Show the lines below where "computer" occurs.

***** The data *****

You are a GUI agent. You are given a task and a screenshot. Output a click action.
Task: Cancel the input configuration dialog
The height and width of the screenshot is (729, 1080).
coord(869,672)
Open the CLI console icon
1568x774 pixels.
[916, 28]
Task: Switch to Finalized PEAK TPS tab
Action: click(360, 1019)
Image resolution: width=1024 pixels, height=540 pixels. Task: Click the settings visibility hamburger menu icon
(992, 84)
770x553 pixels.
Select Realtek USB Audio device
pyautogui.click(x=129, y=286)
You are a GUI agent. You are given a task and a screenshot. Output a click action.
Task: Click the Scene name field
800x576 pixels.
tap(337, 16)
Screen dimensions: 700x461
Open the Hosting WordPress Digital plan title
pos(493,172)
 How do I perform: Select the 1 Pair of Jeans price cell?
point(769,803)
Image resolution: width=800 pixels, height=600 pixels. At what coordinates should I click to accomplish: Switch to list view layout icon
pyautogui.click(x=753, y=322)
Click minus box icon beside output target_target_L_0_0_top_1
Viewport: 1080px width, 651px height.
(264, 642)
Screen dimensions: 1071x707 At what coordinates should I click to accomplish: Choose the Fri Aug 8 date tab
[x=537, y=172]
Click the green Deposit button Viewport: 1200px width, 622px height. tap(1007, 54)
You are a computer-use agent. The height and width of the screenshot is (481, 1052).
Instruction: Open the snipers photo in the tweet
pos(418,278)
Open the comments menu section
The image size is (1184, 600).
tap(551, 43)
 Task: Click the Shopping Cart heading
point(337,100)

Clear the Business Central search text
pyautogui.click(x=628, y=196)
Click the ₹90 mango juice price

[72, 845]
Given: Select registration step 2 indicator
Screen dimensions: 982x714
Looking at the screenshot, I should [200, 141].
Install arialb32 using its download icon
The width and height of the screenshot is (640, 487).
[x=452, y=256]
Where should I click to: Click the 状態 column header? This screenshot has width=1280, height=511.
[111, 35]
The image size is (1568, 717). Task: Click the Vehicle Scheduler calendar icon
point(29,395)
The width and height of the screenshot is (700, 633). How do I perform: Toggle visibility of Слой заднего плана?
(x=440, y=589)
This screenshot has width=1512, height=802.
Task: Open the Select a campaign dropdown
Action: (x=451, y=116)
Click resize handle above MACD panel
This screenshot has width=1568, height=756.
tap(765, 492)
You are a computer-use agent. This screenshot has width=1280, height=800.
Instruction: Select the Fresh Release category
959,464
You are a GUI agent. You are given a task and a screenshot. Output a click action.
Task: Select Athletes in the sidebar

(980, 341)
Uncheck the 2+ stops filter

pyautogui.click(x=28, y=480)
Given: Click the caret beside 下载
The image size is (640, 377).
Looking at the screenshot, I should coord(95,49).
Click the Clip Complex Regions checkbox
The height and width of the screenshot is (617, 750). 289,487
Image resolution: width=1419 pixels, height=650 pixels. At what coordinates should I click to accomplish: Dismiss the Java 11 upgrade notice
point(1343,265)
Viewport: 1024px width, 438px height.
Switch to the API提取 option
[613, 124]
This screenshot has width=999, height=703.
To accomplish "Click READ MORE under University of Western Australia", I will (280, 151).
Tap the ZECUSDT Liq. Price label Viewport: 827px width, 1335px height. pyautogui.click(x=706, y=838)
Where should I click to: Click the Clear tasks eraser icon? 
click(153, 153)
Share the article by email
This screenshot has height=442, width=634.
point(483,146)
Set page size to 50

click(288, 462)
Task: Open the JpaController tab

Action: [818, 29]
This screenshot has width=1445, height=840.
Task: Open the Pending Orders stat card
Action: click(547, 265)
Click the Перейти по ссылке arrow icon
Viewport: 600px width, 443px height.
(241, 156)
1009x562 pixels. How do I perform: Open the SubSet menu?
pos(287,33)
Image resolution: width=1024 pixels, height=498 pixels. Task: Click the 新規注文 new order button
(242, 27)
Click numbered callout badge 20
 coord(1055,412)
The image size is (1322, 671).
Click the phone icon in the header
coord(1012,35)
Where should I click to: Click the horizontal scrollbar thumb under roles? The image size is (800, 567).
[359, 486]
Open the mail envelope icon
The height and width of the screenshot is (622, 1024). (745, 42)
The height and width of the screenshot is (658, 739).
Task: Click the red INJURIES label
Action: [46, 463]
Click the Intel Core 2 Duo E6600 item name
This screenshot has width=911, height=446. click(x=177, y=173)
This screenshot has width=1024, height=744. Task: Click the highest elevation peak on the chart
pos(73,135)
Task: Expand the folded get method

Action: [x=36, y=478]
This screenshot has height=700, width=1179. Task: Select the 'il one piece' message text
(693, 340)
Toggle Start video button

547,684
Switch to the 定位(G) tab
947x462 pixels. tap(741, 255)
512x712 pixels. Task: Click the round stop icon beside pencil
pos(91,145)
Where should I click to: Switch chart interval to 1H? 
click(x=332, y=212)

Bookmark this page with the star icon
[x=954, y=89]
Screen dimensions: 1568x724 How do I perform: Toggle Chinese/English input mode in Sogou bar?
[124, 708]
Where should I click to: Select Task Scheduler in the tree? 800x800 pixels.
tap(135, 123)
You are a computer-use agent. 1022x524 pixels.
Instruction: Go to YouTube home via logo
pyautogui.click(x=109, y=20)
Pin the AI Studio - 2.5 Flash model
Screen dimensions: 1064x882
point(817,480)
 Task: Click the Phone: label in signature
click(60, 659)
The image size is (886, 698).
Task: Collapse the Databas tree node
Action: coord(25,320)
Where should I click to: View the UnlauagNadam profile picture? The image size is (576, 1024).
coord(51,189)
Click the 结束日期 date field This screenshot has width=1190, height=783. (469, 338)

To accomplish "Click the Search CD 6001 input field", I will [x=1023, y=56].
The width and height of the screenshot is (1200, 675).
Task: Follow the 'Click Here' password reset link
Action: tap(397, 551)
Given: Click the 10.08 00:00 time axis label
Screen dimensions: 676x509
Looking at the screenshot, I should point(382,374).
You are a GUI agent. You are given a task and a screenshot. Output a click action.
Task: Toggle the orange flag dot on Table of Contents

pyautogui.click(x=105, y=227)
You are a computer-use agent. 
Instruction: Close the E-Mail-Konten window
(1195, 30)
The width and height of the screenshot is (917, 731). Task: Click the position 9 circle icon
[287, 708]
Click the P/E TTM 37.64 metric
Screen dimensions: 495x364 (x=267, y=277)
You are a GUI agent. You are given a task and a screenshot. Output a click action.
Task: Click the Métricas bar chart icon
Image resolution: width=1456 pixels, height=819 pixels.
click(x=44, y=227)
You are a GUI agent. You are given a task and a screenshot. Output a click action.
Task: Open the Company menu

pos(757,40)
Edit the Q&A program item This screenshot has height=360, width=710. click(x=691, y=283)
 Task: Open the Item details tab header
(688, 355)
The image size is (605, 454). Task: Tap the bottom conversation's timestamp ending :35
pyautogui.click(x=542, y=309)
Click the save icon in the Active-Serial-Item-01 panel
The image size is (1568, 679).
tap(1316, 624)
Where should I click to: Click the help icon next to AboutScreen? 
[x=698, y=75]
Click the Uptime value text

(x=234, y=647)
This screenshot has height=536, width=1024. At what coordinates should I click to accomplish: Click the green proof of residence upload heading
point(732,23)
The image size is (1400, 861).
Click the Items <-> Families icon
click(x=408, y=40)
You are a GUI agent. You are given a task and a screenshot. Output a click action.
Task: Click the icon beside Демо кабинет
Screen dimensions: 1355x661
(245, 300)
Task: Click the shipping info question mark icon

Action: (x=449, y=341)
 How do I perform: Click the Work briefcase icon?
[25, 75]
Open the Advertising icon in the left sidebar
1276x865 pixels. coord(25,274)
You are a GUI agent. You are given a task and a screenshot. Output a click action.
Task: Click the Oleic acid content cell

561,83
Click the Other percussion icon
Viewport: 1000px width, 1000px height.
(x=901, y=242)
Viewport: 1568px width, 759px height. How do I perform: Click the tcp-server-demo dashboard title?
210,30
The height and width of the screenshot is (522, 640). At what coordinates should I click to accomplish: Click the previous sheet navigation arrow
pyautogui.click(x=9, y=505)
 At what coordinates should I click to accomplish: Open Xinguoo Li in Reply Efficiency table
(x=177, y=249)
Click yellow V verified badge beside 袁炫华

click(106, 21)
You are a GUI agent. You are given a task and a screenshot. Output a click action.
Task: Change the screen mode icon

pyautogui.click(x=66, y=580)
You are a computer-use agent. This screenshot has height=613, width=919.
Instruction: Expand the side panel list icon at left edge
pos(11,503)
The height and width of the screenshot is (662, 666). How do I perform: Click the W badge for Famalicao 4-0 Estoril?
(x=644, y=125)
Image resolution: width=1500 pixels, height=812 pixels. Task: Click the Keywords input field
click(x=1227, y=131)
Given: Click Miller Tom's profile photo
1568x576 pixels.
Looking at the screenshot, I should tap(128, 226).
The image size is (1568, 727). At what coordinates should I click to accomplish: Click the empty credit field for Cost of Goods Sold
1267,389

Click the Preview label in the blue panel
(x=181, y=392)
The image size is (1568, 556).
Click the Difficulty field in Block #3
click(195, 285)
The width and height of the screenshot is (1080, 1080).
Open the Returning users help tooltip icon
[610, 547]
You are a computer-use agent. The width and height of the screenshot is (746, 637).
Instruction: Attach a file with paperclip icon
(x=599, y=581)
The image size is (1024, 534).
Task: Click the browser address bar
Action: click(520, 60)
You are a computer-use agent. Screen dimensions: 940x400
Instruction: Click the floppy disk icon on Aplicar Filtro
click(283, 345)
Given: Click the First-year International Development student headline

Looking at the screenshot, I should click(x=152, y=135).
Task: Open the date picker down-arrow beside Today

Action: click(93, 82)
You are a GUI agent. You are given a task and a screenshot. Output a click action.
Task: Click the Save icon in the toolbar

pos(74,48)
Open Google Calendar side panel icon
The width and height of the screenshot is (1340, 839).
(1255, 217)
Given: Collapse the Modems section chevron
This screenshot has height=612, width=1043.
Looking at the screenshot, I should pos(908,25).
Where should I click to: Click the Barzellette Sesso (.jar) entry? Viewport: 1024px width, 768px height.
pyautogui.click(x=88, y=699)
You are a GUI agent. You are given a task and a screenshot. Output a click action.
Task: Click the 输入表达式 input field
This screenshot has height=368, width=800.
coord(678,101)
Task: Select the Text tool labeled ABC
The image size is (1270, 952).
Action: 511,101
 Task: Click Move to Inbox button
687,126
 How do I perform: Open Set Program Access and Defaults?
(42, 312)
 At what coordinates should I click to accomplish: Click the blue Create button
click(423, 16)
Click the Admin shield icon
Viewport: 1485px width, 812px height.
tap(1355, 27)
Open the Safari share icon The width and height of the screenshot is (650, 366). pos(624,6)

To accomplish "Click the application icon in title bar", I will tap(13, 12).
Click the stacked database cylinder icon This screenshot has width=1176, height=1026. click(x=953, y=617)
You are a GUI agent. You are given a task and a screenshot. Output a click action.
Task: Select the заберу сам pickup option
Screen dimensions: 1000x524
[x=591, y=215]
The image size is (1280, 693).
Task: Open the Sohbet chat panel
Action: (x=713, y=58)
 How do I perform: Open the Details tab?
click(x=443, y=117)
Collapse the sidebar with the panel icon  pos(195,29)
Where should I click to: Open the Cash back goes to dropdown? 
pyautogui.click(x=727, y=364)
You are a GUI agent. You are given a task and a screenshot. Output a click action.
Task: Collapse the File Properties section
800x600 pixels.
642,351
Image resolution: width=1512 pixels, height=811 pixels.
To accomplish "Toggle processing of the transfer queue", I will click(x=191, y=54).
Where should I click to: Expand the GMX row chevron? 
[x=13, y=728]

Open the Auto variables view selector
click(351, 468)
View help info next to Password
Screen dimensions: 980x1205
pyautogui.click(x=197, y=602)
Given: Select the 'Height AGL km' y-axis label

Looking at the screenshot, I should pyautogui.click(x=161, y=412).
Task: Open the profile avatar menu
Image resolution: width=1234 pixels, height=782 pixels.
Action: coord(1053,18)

*****

▶ **Answer section**
You are a computer-use agent. The height and width of the screenshot is (481, 1052).
You are a computer-use agent. This screenshot has width=1280, height=800.
You are a computer-use agent. 1022x524 pixels.
You are a computer-use agent. 
You are a computer-use agent. This screenshot has height=613, width=919.
You are a computer-use agent. The width and height of the screenshot is (746, 637).
You are a computer-use agent. Screen dimensions: 940x400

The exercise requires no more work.